§ Text section
To identify thieves, a recycling bin, a mailbox, a parked car or a lonely purse left behind on a church pew are like all-you-can-steal buffets.
Names, addresses and ID numbers are right there for the taking. I've seen it all, and believe me: They do get taken.
For more than 45 years, I've worked with the FBI, along with hundreds of financial institutions, corporations and government agencies to help fight fraud. But my expertise began more than 50 years ago, in an unusual way: I was one of the world's most famous con artists.
I'm not proud of the things I did, but my story, which is depicted in my 1980 memoir, "Catch Me If You Can," gave me the opportunity to educate people of all ages on how to prevent themselves from getting scammed.
The most common form of identity theft is when someone uses another person's information for financial gain. Often, this happens when a purse or wallets get stolen.
Carole Crane, considered one of the most prolific identity thieves in the Portland, Oregon area, is known for rifling through handbags in churches, preschools and doctor's offices — all places where people often let down their guard.
She took the information she found and created fake credit cards, driver's licenses and bank accounts for herself and her associates. Crane's gang victimized more than 50 people and 50 banks and stole nearly $200,000, according to an FBI press release.
The theft of a wallet is unnerving, to say the least, and it's a huge burden for many: Victims must notify the police, banks, credit card companies, DMV, health insurance carrier, Social Security Administration and so on.
But there are measures you can take to limit those hassles. The first step is to avoid carrying these things in your wallet:
1. Too many credit and debit cards. The fewer debit and credit cards you carry with you, the fewer you'll have to freeze or cancel should your wallet disappear.
I don't even recommend using debit cards at all. In fact, I don't own one — I never have, never will and never recommend them to anyone. Every time you use a debit card, you put your money and your bank account at risk.
Instead, I keep two credit cards in my wallet: One for personal purchases and one for business purchases. That's it. With credit cards, federal law limits my liability if there's an unauthorized purchase.
Also, I'm spending the credit card company's money every day until I pay my bill at the end of the month. Meanwhile, my money is earning interest in a bank account.
If you have many store credit cards, you should only take the ones you plan to use when you leave the house. While these can help you establish credit and may give you discounts or other benefits, you probably don't use them all that often, so you may forget which ones exactly you've been lugging around.
Another downside of keeping too many credit cards in your wallet is that you may be tempted to use them and not pay them off, which can ruin your credit score and lead to a ton of debt.

§ Exercise tasks
a) In the identity-theft article, why does the author carry credit cards rather than debit cards? Answer in one to three sentences.
b) Render this sentence from the identity-theft article in Spanish: "The fewer debit and credit cards you carry with you, the fewer you'll have to freeze or cancel should your wallet disappear."
c) According to the FBI press release cited in the identity-theft article, about how much money did Crane's gang steal?

§ Extracted records
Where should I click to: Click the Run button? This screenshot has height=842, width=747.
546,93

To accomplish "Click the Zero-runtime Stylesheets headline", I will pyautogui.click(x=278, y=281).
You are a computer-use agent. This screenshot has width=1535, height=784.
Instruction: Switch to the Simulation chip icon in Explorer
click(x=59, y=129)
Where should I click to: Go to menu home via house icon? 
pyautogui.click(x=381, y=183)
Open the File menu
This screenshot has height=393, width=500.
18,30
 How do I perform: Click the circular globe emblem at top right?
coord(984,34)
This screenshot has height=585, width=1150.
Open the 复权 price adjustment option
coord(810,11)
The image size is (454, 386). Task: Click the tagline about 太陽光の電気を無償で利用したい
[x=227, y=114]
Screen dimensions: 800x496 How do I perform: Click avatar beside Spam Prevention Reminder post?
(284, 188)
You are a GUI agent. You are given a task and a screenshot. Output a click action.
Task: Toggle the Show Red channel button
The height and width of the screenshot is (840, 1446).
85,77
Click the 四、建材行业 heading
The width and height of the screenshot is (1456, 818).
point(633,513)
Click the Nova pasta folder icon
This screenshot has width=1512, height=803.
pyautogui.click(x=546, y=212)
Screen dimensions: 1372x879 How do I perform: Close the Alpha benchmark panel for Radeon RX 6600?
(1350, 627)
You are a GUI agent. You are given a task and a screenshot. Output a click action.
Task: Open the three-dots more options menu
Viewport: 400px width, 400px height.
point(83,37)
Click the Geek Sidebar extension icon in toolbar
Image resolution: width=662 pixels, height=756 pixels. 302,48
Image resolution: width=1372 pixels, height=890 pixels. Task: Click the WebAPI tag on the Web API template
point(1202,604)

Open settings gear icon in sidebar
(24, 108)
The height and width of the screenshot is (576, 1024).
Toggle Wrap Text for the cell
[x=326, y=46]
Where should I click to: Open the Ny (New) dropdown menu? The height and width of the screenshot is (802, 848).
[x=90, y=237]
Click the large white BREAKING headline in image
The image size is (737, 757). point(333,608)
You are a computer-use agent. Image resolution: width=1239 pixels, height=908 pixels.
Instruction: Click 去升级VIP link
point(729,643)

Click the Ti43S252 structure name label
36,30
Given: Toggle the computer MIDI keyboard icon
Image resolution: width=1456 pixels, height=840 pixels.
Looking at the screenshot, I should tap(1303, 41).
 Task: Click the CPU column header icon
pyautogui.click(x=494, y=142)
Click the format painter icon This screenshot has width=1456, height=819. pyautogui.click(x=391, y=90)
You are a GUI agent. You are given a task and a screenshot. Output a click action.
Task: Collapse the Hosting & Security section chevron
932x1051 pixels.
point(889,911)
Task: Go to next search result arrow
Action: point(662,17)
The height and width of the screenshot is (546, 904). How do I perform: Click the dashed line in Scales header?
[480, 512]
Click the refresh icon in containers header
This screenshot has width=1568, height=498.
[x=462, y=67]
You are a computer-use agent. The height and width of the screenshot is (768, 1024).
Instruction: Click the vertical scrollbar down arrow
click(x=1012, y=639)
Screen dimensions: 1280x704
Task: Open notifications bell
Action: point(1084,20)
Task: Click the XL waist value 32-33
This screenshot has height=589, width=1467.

§ Task-by-task solutions
a) The author says that using a debit card puts your money and bank account at risk, while federal law limits a credit card holder's liability for unauthorized purchases. The author also spends the credit card company's money until the monthly bill is paid, and meanwhile the author's own money earns interest in a bank account.

b) Cuantas menos tarjetas de débito y de crédito lleves contigo, menos tendrás que congelar o cancelar si tu cartera desaparece.

c) Nearly $200,000.